Excerpt to read:

Brandy, who is a teacher, thinks that people need to know more about the technology they use daily. “In the Black community, low-income, where I teach, parents are not educated enough on any type of technology,” she said. “We thought we were two well-educated people. I want to educate the parents first and then the students: What’s an algorithm? What do these sites do?” Toney said, “How in the hell could this happen? How could man develop such a thing as an algorithm that trumps the parents’ love? How could a machine mean more to her than us?”
Some of the lawsuits currently pending allege that the content social-media algorithms push to users’ feeds is influenced by race. “J.A.J. has no interest in guns or gangs, yet Instagram and TikTok would often direct him to gun and gang-themed content,” a legal complaint from a Black father of three reads. “These defendants know of the algorithmic discrimination in their products, yet continue to allow those products to push disproportionately violent and sexual content to African American users.” When I mentioned to Brandy that suicide is rising rapidly among Black youths, she said she suspected that Black suicide had previously been under-reported. “People do get shocked when they see it’s a Black family,” she said. “But it’s not your poor families anymore, not your rich families—it can attack anybody.” Her desire to downplay race seems to reflect a concern that Englyn’s Blackness might allow other groups to feel distant from her plight. Still, at the end of our conversation, Toney drew a provocative historical comparison. “Zuckerberg is the new ‘massa,’ ” he said. “He put the lifetime value of a teen-ager at two hundred seventy dollars. The price of a slave in 1770 was two hundred sixty dollars.”
Beeban Kidron, a British filmmaker who sits in the House of Lords, runs a foundation dedicated to protecting children online. When I met with her, in the Houses of Parliament, she told me that her crusade had gained momentum after the suicide, in 2017, of a fourteen-year-old Londoner named Molly Russell, who had viewed and saved thousands of posts about depression and suicide. Two years later, her father launched a campaign in her name and appeared in a BBC video (“Instagram ‘helped kill my daughter’ ”). Shortly thereafter, Adam Mosseri, the head of Instagram, published assurances that the platform was determined “to protect the most vulnerable,” and the platform began to delete millions of images related to suicide and self-harm.

Dataset:
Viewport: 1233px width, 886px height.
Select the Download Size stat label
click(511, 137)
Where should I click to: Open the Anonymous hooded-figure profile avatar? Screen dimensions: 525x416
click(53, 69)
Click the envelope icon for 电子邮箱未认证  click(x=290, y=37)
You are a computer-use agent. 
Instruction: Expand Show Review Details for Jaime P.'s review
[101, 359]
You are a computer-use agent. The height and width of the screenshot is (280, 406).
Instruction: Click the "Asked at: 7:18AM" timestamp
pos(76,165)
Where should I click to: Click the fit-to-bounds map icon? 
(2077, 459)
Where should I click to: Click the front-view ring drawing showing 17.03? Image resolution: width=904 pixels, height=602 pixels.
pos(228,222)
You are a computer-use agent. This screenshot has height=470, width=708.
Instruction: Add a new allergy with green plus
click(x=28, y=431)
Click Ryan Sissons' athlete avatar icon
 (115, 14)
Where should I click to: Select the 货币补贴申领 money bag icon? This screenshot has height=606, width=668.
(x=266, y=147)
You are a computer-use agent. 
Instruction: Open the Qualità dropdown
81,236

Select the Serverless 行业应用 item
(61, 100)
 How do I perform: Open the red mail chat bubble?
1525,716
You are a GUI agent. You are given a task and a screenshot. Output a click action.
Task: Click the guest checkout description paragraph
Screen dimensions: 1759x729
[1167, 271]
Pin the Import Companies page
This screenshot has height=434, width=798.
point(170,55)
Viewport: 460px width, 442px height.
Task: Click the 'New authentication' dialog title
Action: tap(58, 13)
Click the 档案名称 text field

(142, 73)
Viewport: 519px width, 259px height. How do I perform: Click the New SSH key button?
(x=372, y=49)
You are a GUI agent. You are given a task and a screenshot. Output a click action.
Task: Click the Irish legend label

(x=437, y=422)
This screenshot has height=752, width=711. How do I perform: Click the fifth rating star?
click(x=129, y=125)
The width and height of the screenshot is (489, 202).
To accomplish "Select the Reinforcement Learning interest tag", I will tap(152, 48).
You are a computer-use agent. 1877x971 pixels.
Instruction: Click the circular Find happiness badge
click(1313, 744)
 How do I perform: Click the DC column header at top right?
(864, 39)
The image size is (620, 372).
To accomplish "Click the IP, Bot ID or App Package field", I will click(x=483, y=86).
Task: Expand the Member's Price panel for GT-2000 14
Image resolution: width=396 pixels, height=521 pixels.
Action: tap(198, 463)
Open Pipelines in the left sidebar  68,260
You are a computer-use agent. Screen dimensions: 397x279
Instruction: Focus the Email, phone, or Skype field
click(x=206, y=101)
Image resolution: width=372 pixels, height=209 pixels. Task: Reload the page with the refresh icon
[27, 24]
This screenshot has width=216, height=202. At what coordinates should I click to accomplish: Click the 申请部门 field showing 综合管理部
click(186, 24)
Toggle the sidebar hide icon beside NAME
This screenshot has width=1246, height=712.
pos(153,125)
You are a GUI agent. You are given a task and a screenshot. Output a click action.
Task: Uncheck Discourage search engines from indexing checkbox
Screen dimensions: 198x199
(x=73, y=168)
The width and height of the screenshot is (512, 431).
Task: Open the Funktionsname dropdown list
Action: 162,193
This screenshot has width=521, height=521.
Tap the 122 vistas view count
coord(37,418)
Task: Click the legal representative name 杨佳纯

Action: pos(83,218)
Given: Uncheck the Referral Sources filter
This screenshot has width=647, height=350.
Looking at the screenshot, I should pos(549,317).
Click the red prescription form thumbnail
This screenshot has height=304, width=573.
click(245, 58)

Work request:
Copy everything from "Beeban Kidron, a" down to "suicide and self-harm." in the text above on social media and teen suicide.

Task answer:
Beeban Kidron, a British filmmaker who sits in the House of Lords, runs a foundation dedicated to protecting children online. When I met with her, in the Houses of Parliament, she told me that her crusade had gained momentum after the suicide, in 2017, of a fourteen-year-old Londoner named Molly Russell, who had viewed and saved thousands of posts about depression and suicide. Two years later, her father launched a campaign in her name and appeared in a BBC video (“Instagram ‘helped kill my daughter’ ”). Shortly thereafter, Adam Mosseri, the head of Instagram, published assurances that the platform was determined “to protect the most vulnerable,” and the platform began to delete millions of images related to suicide and self-harm.